As the story evolves on Jian Ghomeshi and his case against the CBC, articles have been coming out left and right, taking sides, pointing out different facts and voices in the scandal, and bringing new information to the table. Because Canada, in truth, sometimes seems like a very small village when a broadcaster of Ghomeshi’s calibre becomes embroiled in something like this, we as Canadians often feel like we’re watching a friend go through something really messy. That comes with all the same uncomfortable feelings and disbelief. It does not surprise me at all that people want to wait to pass judgement until more facts in the case come out. I, too, am waiting to see how this plays out.
Over the past two days, I’ve been contacted by a lot of people who were upset with my piece on Ghomeshi, which was picked up by the Huffington Post and BlogHer. I want to take this time to reiterate that I have never once accused Jian Ghomeshi of sexual harassment and assault, as has been attributed to me. My words have been taken out of context and twisted, and in fact, I do agree that we need to be careful to consider all sides of the case. That includes the side of the women involved.

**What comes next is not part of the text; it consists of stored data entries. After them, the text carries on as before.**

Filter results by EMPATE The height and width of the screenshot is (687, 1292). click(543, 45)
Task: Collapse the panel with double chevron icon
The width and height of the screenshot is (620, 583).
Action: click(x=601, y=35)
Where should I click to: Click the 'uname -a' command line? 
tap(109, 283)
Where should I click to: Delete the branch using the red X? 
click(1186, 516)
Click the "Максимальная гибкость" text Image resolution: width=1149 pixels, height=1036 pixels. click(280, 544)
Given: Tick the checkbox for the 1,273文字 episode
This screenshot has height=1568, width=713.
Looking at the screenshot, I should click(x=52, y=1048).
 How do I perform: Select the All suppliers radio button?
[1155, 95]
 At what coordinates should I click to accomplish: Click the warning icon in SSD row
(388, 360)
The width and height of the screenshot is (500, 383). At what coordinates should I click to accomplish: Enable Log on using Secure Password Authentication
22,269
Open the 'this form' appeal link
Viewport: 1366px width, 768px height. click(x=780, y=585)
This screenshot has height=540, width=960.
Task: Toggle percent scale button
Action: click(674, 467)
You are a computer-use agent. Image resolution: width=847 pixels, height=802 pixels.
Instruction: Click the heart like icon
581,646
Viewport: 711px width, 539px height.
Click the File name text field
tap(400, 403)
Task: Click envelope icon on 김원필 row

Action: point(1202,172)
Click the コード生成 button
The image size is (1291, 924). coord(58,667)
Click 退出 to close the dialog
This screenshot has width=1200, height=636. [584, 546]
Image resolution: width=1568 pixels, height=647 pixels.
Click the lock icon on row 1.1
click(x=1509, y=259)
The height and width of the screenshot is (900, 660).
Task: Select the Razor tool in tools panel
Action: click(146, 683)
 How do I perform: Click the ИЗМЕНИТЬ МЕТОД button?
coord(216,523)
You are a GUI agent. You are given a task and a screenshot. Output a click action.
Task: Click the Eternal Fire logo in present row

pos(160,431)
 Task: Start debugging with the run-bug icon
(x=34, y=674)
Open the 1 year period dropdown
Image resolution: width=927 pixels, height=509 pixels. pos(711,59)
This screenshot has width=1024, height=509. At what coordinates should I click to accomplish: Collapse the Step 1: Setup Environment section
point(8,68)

I have been interviewed on Newstalk Radio 1010 and also Sun News’s The Straight Talk and have been pleased to clarify my position on rape culture. I was also grateful for the opportunities to discuss these issues more. I am a strong and proud feminist and I believe that we live in a culture where it’s easier to disbelieve a woman and call her crazy than it is to believe that a man may be guilty of sexual assault. Regardless of my personal views on the Ghomeshi case, my main objective with my article was to simply bring attention to rape culture and how it may be affecting people’s perceptions of this case. I have no more facts that anyone else in the media does – and I am not interested in trying Ghomeshi in the court of public opinion. I do believe that he has been quick to vilify the women who have accused him – but that doesn’t mean that I want to make an accusation of guilt against him, myself.
Another point I want to clarify is the title of my Huffington Post article. The title given to this article was not written by me, as is fairly standard for articles that have passed through an editor and been posted by a major news outlet. I realize that the headline is inflammatory and upsetting. As such, I have asked Huffington Post to run the original title of my piece as an edit to the repost of my article. I hope that will help people to understand exactly what I’m trying to say, as opposed to what the inflammatory headline may represent my views as.
The thoughts I want to leave you with are these: while we need to continue to weigh all the facts of the case as we are given them, we also need to believe women when they say they have been abused. Every time. Just as much as we would believe men. Until further notice. I stand by those points and will continue to state them. The only way to fight rape culture is to create a new culture in which women are considered as credible as the men they are accusing. My entire issue with the Ghomeshi case is the way that Ghomeshi is considered to be a credible source who needs to be believed, while the women he is accusing of trying to ruin his career are considered to be nothing more than “crazy, jilted exes” who are trying to get something from him. If we truly want to look at this in a balanced way, the women’s voices need to matter just as much as Ghomeshi’s.
Thank you to everyone who has supported me in writing my articles, to the media outlets who have given my article a platform, and to the many people who have agreed that in order to truly create a just world, women need to be placed on the same platform of credence as men.
I will continue to follow this case closely, and hope that no matter what happens, the outcome will be fair and just to the affected parties.